Witam szanownych forumowiczów,
Na starcie proszę o darowanie sobie niepotrzebnych komentarzy nt. nieroztropnego zakupu, nierozwagi itd. Interesuje mnie jedynie uzyskanie opinii od osób, które pomogłyby mi w niniejszej sprawie, a nie chcą wbić niepotrzebnie szpilkę. Zakupiłem jakiś czas temu Alfę Romeo 159 1.9 JTDm za kwotę 13000. Był to mój drugi samochód w życiu, a w zasadzie pierwszy "powazniejszy". Alfy zawsze budziły we mnie zachwyt, a tym samym zakup 159 był poniekąd spełnieniem moich młodzieńczych marzeń. Z racji na kwotę zakupu liczyłem się z ewentualnymi wydatkami związanymi z samochodem. Zgodnie z tym co powiedział mi sprzedający, samochód był w stanie bardzo dobrym, a jedyną rzeczą, którą można w samochodzie zrobić to konserwacja tylnych sanek, bo są już nieco pordzewiałe. Jakiś czas temu również przy okazji wymiany opon, poprosiłem o sprawdzenie zawieszenia i przy okazji tych sanek. Pojawiły się już pierwsze sygnały ostrzegawcze, ponieważ mechanik zwrócił uwagę na wątpliwy stan przedniego zawieszenia.
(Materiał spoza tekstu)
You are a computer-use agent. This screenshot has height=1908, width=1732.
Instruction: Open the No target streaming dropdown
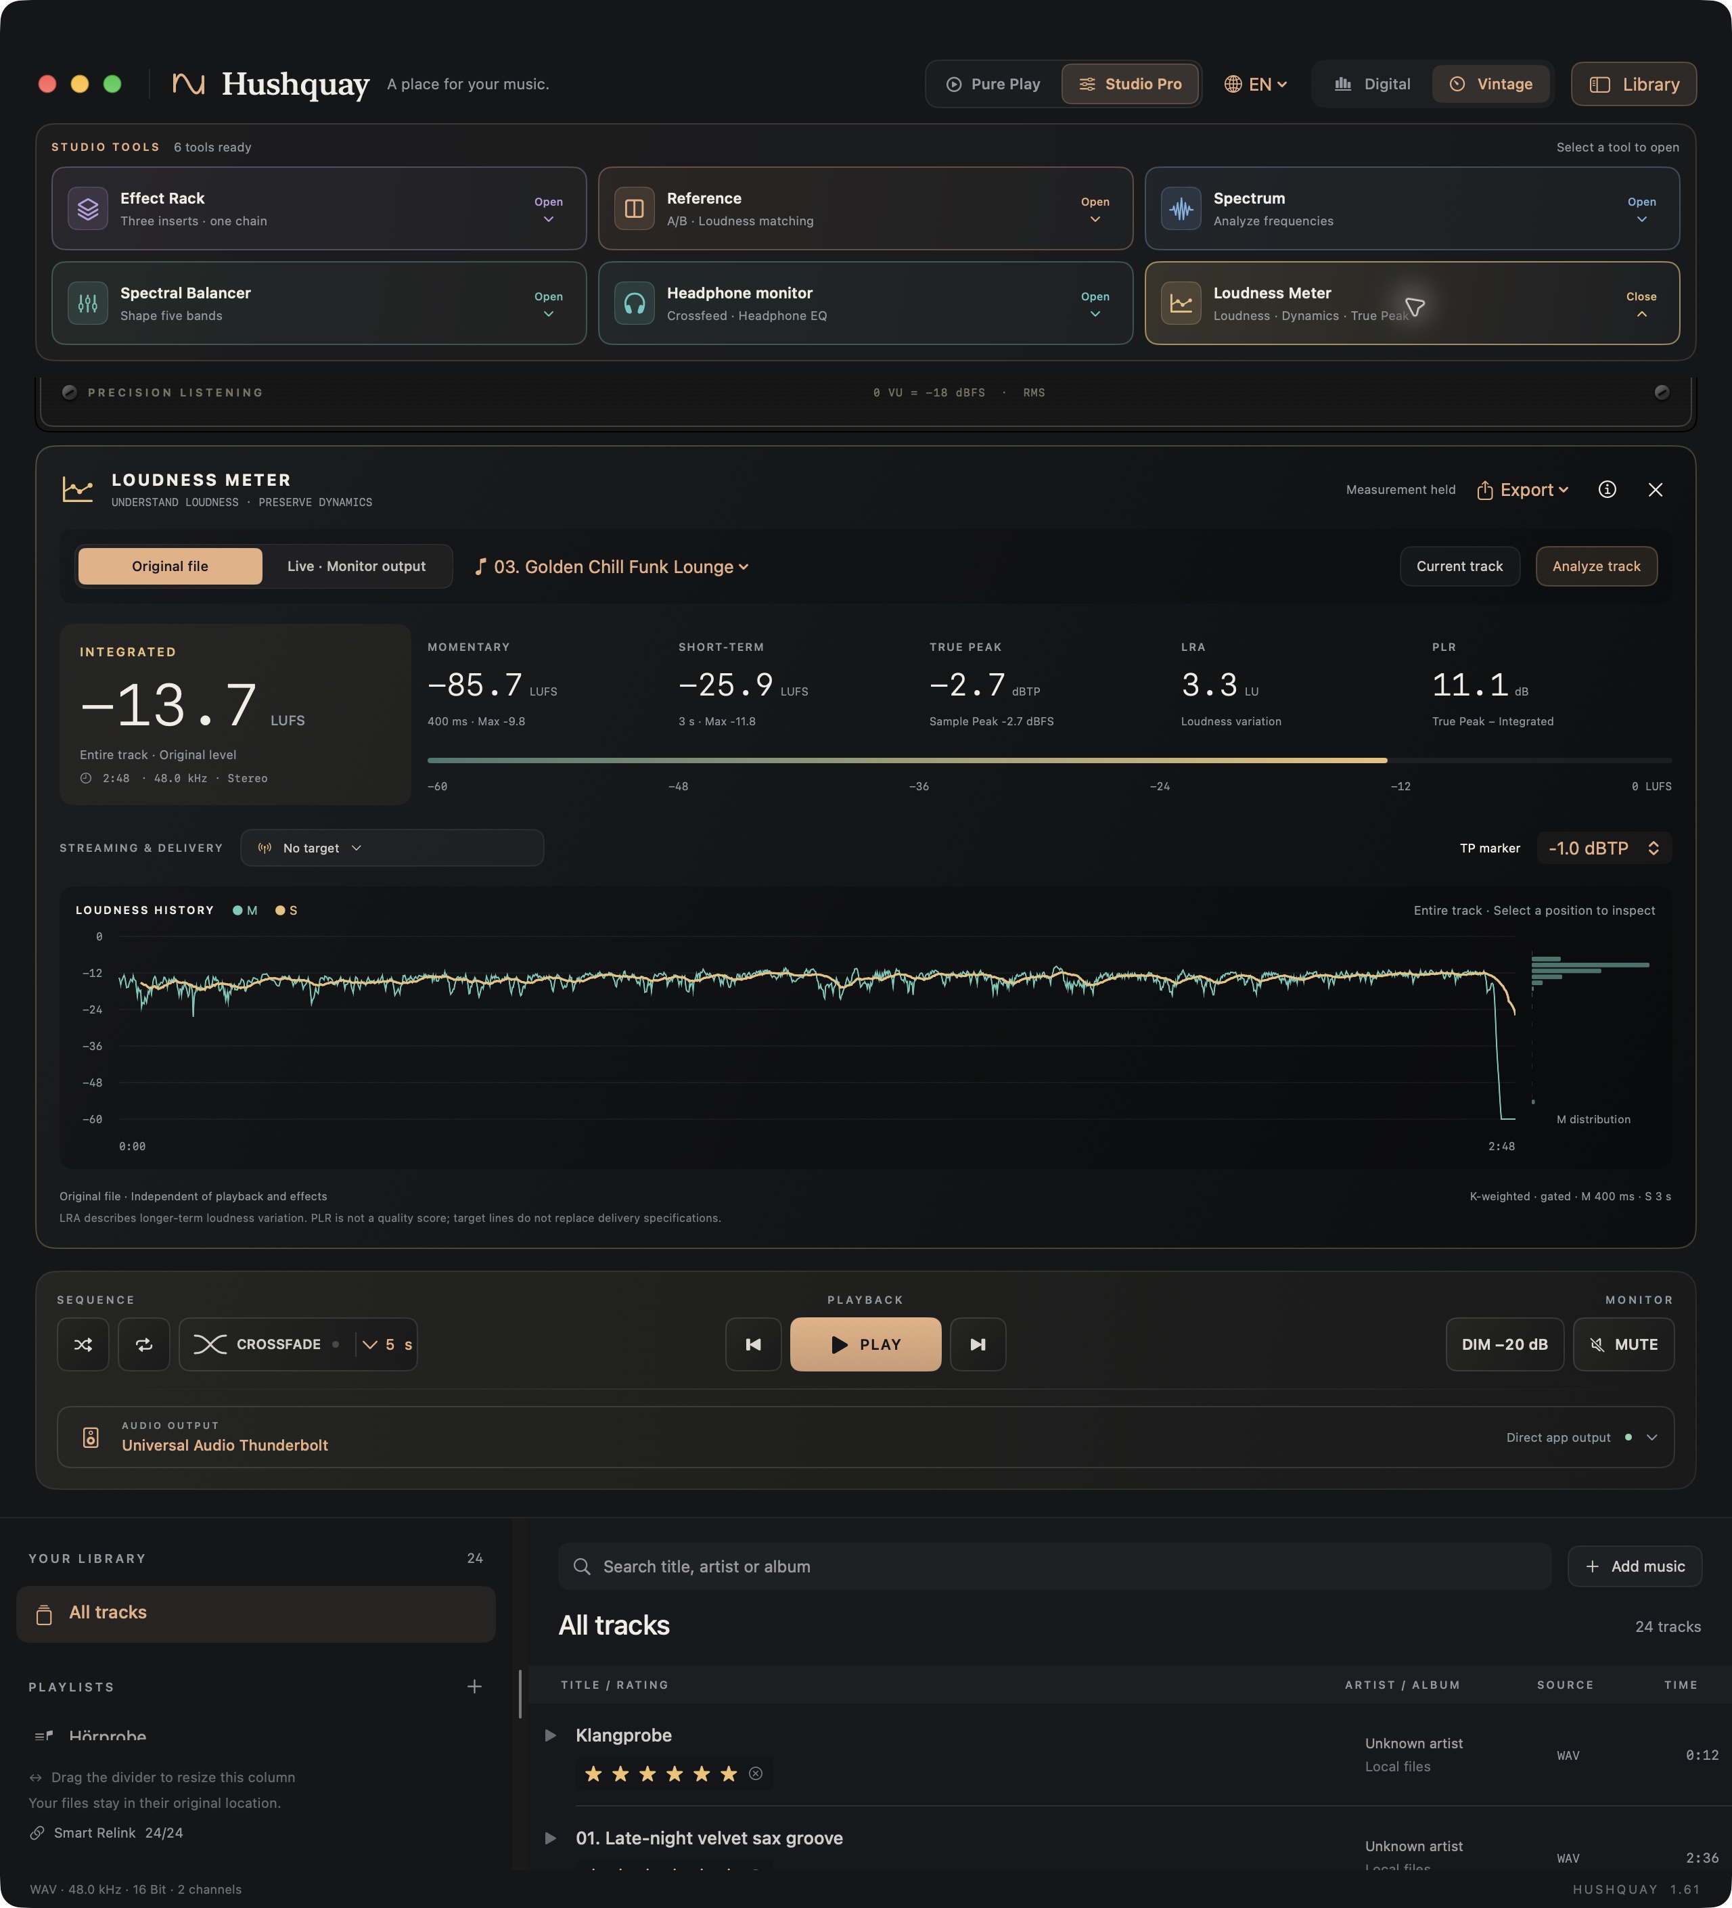(x=392, y=848)
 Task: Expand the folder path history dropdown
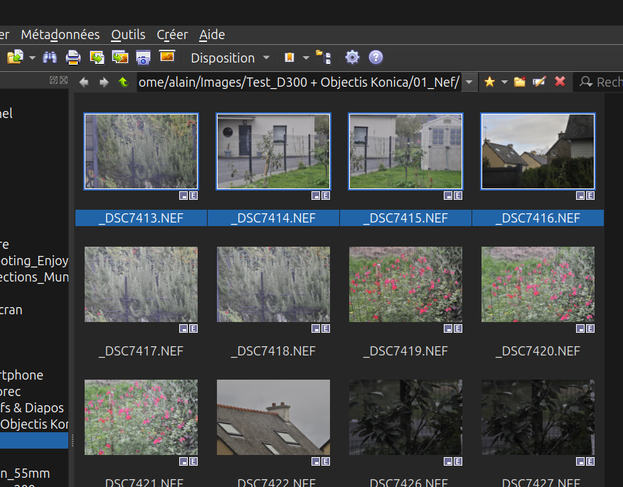coord(469,82)
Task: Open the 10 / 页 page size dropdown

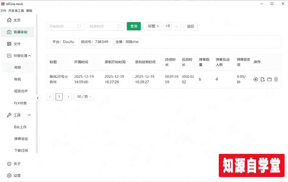Action: pyautogui.click(x=84, y=97)
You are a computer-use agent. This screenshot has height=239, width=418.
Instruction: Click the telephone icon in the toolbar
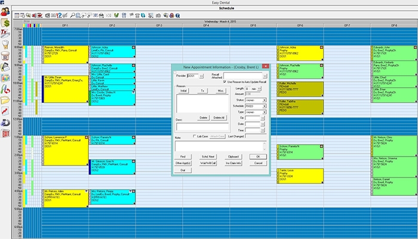[x=137, y=16]
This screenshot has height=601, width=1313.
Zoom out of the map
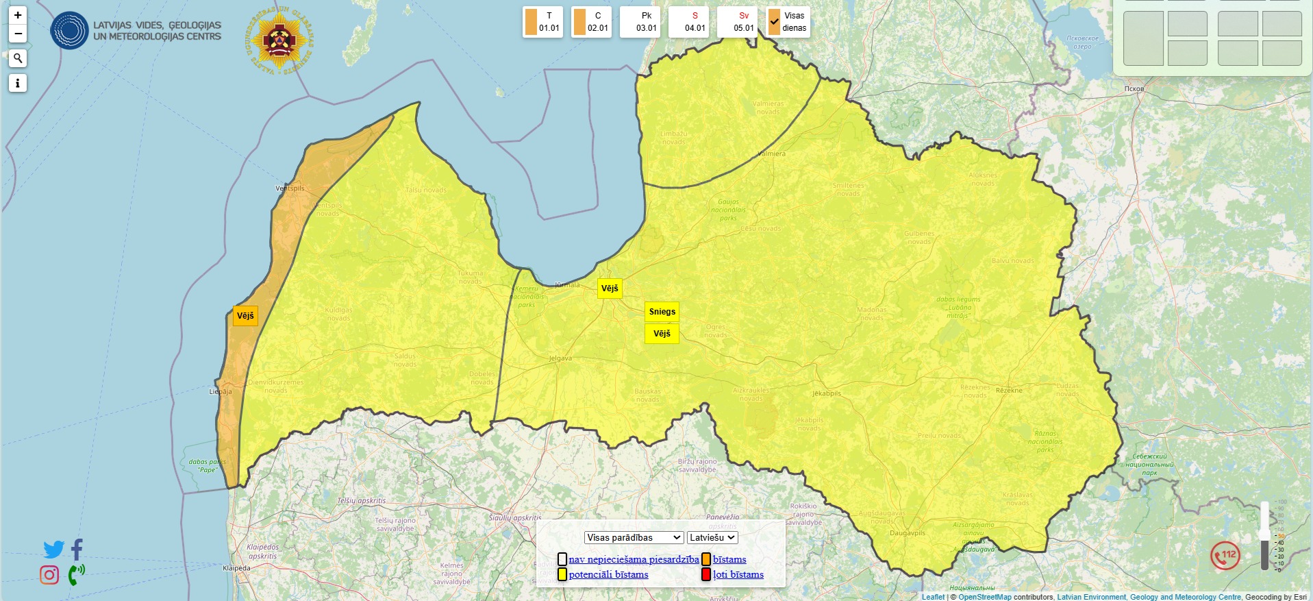pyautogui.click(x=18, y=34)
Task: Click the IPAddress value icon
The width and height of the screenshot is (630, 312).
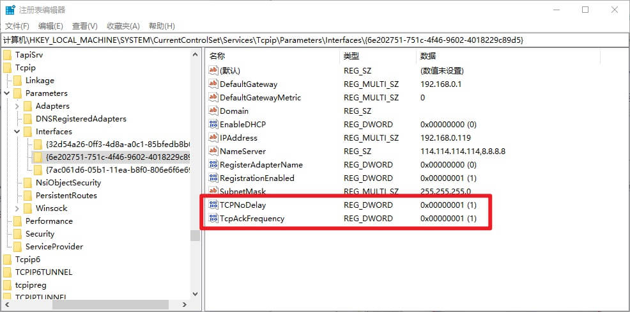Action: pos(213,138)
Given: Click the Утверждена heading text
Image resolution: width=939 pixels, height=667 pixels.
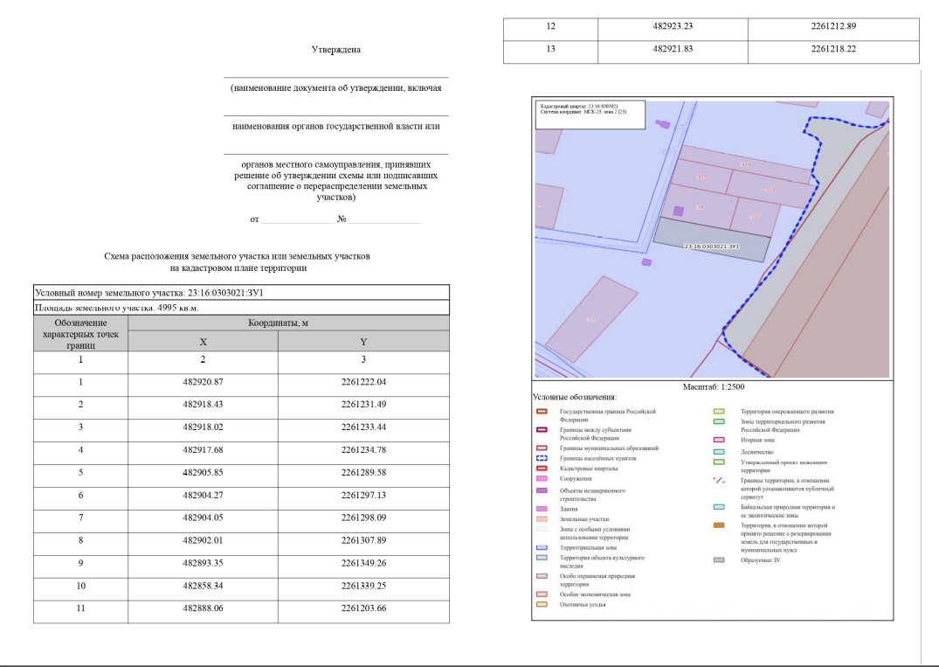Looking at the screenshot, I should pyautogui.click(x=336, y=50).
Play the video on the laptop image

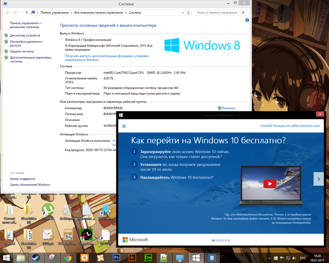coord(270,183)
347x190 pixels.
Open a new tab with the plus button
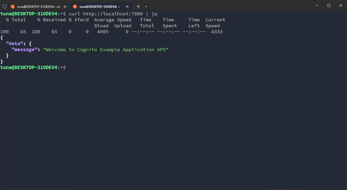pos(138,6)
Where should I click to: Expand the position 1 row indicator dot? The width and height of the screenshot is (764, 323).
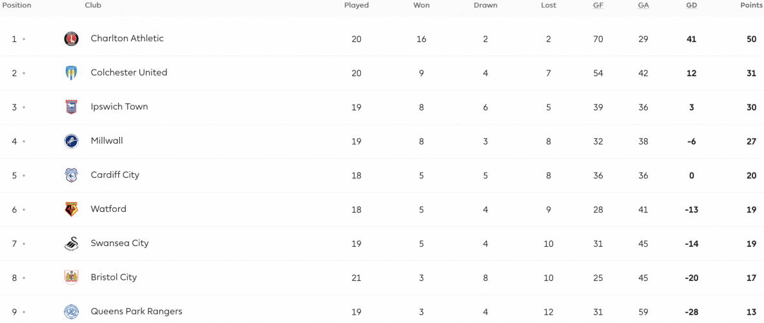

Samochodem nie jezdziłem zbyt dużo, a przez następny miesiąc zbierałem fundusze na naprawy, których miałem dokonać. Dzisiaj wybrałem się do innego mechanika w celu potwierdzenia tego co usłyszałem u poprzedniego, oraz w razie czego, naprawienia tychże usterek. Niestety, ale oględziny samochodu przyniosły jeszcze gorszy scenariusz. Oprócz wymiany całego przedniego zawieszenia(wahacz górny, dolny, łączniki itd.) do wymiany okazały się również tarcze hamulcowe, zaciski, a do tego okazało się, że wtryski muszą zostać poddane regeneracji. Całość napraw powinna kosztować mnie przy uwzględnieniu gorszych części około 6-7 tysięcy. Oczywiście zdaję sobie sprawę z trudu odpowiedzi na pytanie, ze względu na masę innych czynników, ale czy rzeczywiście warto pchać się w tak drogą naprawę czy nie lepiej po prostu sprzedać za jakieś pieniądze ten samochód? Tak, znam już tę powszechną opinię, że posiadanie Alfy wiąże się również i z dużymi wydatkami, lecz zdałem sobie sprawę, że być może porwałem się nieco z motyką na słońce. Kocham ten samochód, jest rewelacyjny, piękny itd. ale po prostu stoję teraz w kropce. Chcę po prostu wyjść z tej sytuacji z jak najmniejszą szkodą. Czy rzeczywiście mógłbym dostac jeszcze jakieś sensowne pieniądze za ten samochód w takim stanie, zakładając, że reszta jest w dobrym stanie? Czy może lepiej podejmować się naprawy, bo tak stracę mniej niż przy ewentualnej sprzedaży?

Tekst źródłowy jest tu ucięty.